→ STATED PROBLEM: Copy the following records verbatim, everything from the line containing "Image resolution: width=506" down to the line containing "[x=553, y=305]", both of those lines included.

→ SOURCE DATA:
——————————

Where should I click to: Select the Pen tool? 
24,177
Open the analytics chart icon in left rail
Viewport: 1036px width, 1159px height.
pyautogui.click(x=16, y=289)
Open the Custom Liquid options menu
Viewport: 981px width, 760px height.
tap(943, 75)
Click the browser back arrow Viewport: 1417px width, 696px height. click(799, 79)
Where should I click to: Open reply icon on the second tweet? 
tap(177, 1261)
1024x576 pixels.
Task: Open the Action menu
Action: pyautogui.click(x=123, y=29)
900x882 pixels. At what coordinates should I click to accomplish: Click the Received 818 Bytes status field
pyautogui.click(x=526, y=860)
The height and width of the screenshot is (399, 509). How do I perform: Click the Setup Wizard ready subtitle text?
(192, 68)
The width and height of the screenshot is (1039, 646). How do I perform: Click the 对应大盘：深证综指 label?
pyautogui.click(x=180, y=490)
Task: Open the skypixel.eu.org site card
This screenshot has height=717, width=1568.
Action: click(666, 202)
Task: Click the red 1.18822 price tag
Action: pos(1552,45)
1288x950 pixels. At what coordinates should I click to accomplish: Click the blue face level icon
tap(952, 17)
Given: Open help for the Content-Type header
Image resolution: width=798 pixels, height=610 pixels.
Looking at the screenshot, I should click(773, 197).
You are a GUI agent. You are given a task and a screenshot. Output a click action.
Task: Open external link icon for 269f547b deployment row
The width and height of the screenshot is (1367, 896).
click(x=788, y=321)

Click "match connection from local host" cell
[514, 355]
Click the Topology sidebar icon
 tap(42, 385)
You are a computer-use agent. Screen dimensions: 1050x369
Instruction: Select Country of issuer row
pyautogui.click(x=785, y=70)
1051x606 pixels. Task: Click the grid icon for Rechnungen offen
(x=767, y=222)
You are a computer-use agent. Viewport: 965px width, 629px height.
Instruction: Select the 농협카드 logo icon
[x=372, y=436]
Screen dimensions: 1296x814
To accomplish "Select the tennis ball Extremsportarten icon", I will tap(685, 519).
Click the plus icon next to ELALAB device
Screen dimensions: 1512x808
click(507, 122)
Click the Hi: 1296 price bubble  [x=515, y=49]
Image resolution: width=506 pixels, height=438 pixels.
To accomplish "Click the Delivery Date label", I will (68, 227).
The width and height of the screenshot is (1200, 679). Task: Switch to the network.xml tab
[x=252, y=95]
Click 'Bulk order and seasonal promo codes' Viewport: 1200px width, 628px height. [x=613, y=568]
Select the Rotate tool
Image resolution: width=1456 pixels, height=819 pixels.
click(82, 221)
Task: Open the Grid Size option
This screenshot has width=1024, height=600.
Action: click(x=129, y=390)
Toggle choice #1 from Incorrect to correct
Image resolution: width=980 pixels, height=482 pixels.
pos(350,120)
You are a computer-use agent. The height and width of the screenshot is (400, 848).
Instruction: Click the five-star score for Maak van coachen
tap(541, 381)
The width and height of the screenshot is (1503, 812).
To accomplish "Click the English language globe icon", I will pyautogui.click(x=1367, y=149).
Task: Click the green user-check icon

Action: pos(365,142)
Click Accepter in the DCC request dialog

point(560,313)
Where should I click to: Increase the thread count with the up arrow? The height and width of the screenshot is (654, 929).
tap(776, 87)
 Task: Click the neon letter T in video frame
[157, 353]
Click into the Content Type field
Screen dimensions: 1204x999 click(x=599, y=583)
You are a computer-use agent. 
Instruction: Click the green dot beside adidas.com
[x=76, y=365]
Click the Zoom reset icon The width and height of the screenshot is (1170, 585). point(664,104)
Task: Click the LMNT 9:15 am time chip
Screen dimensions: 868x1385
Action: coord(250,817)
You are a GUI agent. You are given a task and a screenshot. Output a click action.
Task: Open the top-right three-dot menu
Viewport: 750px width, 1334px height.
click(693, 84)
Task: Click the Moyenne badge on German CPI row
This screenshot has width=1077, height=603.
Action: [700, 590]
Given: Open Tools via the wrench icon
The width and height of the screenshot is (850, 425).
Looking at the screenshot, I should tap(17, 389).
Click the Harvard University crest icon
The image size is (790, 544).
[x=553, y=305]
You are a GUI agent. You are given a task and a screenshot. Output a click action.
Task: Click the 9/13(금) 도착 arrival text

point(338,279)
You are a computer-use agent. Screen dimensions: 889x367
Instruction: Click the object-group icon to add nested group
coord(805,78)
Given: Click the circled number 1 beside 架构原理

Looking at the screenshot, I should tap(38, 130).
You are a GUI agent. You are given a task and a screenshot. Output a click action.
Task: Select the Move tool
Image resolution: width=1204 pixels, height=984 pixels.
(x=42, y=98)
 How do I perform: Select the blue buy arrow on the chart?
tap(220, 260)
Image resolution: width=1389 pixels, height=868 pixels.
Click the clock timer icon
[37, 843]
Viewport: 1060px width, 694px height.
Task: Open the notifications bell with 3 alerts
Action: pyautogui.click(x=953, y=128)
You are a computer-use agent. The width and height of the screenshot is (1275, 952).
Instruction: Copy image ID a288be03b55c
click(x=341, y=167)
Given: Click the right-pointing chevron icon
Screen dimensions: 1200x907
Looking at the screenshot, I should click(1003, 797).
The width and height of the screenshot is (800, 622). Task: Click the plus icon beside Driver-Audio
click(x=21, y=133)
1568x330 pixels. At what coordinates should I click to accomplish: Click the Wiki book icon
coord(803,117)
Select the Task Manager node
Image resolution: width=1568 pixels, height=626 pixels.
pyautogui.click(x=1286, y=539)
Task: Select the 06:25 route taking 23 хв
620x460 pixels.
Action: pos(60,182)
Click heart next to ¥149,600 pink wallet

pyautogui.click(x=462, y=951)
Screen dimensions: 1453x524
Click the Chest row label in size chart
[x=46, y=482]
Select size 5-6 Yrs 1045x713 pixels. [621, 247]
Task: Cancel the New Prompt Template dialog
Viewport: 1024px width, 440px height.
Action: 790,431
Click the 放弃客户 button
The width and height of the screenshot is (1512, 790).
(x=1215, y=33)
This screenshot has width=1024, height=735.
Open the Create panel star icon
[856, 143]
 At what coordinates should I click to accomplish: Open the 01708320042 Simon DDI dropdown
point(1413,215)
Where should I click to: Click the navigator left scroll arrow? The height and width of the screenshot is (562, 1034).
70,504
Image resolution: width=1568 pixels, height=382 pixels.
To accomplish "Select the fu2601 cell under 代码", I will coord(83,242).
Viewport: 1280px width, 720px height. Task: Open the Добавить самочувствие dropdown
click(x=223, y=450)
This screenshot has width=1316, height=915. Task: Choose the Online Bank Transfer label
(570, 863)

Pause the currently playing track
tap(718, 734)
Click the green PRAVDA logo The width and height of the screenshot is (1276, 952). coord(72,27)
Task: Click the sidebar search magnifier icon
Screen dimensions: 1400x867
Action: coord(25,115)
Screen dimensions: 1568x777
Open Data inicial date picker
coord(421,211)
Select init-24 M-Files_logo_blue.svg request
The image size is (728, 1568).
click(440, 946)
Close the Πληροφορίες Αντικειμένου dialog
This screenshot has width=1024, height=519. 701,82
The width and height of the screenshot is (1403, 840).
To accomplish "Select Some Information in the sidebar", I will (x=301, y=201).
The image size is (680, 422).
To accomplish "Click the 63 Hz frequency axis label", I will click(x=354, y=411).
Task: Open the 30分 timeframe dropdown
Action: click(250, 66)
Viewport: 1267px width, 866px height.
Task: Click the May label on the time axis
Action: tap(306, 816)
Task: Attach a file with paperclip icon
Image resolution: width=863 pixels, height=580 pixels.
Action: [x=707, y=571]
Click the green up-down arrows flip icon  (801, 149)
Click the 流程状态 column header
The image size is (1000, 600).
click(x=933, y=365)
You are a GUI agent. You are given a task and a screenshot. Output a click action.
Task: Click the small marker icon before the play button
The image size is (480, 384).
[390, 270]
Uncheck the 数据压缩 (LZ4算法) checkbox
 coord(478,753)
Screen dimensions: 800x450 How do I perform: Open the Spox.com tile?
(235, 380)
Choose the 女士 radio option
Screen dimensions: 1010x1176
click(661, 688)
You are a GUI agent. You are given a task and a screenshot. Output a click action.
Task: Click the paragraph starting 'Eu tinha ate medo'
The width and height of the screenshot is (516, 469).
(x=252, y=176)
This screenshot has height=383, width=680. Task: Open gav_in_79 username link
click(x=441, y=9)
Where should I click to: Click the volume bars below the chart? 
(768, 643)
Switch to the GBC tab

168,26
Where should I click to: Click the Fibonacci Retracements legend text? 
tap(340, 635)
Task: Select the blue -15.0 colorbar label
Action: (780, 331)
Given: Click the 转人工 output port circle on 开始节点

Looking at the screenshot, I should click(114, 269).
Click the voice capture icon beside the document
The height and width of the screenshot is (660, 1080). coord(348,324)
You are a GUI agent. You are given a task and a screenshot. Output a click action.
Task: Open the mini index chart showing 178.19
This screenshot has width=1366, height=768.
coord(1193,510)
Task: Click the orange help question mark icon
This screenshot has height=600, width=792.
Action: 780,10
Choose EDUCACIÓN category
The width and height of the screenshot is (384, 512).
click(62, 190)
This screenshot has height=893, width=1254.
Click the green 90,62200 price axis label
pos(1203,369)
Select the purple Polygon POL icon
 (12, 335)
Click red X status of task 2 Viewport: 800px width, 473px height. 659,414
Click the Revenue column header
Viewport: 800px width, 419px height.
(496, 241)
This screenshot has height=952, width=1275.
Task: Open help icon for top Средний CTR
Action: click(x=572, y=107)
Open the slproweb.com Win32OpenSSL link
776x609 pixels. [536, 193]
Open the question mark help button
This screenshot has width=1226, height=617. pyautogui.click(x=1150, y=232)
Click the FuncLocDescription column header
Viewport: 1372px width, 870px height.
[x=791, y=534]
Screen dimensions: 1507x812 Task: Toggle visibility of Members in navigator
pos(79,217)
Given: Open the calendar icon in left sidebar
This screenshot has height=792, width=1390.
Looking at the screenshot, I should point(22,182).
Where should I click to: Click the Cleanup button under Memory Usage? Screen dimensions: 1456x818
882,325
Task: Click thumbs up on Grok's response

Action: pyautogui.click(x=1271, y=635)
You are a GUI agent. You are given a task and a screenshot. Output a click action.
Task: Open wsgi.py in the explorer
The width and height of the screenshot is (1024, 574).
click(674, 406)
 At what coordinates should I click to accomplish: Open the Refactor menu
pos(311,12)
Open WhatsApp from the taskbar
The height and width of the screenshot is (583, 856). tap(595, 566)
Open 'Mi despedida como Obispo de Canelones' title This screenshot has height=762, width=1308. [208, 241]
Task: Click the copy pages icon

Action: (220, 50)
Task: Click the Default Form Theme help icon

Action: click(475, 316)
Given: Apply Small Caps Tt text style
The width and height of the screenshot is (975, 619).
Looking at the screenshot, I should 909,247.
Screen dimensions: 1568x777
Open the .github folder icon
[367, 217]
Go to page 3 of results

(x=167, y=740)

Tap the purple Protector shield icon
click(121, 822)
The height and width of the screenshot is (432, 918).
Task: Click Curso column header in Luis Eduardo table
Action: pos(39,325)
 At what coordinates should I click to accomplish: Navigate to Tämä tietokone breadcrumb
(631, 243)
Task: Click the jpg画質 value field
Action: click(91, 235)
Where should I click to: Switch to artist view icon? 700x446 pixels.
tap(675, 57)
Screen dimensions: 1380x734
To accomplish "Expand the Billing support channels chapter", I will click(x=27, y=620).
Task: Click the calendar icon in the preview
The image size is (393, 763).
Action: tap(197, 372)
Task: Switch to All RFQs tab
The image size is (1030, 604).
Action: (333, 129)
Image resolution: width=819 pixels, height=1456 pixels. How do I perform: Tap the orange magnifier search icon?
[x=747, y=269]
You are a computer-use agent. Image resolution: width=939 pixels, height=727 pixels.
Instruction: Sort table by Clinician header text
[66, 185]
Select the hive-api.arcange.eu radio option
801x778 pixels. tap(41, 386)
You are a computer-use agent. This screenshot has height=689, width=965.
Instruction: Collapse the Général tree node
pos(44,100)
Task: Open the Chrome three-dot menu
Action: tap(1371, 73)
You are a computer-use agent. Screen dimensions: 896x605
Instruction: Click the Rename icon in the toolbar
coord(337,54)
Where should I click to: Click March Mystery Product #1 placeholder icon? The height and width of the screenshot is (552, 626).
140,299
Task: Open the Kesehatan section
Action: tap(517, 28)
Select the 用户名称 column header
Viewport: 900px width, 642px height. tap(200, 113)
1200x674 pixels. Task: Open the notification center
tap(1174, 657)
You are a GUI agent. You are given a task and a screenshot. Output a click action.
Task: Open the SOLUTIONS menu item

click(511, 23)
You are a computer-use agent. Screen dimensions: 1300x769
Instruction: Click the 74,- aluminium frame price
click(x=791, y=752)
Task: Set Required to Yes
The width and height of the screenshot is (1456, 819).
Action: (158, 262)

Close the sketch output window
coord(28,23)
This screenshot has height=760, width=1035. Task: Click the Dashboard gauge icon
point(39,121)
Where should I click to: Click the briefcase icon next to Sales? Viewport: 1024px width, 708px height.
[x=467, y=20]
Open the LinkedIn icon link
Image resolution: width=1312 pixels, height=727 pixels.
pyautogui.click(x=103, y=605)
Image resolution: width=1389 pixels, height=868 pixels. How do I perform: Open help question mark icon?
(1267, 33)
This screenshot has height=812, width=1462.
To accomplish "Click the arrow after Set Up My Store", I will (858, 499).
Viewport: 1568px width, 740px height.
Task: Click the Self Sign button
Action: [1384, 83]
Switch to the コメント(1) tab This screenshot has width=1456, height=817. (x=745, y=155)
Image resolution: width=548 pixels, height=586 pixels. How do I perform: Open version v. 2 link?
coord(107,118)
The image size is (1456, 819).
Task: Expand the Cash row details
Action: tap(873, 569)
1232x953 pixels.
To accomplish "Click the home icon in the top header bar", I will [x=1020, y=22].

——————————

→ EXERCISE RESULT:
Image resolution: width=506 pixels, height=438 pixels.
To accomplish "Click the Delivery Date label", I will (68, 227).
The width and height of the screenshot is (1200, 679). Task: Switch to the network.xml tab
[x=252, y=95]
Click 'Bulk order and seasonal promo codes' Viewport: 1200px width, 628px height. [x=613, y=568]
Select the Rotate tool
Image resolution: width=1456 pixels, height=819 pixels.
click(82, 221)
Task: Open the Grid Size option
This screenshot has width=1024, height=600.
Action: click(x=129, y=390)
Toggle choice #1 from Incorrect to correct
Image resolution: width=980 pixels, height=482 pixels.
pos(350,120)
You are a computer-use agent. The height and width of the screenshot is (400, 848).
Instruction: Click the five-star score for Maak van coachen
tap(541, 381)
The width and height of the screenshot is (1503, 812).
To accomplish "Click the English language globe icon", I will pyautogui.click(x=1367, y=149).
Task: Click the green user-check icon

Action: pos(365,142)
Click Accepter in the DCC request dialog

point(560,313)
Where should I click to: Increase the thread count with the up arrow? The height and width of the screenshot is (654, 929).
tap(776, 87)
 Task: Click the neon letter T in video frame
[157, 353]
Click into the Content Type field
Screen dimensions: 1204x999 click(x=599, y=583)
You are a computer-use agent. 
Instruction: Click the green dot beside adidas.com
[x=76, y=365]
Click the Zoom reset icon The width and height of the screenshot is (1170, 585). point(664,104)
Task: Click the LMNT 9:15 am time chip
Screen dimensions: 868x1385
Action: coord(250,817)
You are a GUI agent. You are given a task and a screenshot. Output a click action.
Task: Open the top-right three-dot menu
Viewport: 750px width, 1334px height.
click(693, 84)
Task: Click the Moyenne badge on German CPI row
This screenshot has width=1077, height=603.
Action: [700, 590]
Given: Open Tools via the wrench icon
The width and height of the screenshot is (850, 425).
Looking at the screenshot, I should tap(17, 389).
Click the Harvard University crest icon
The image size is (790, 544).
[x=553, y=305]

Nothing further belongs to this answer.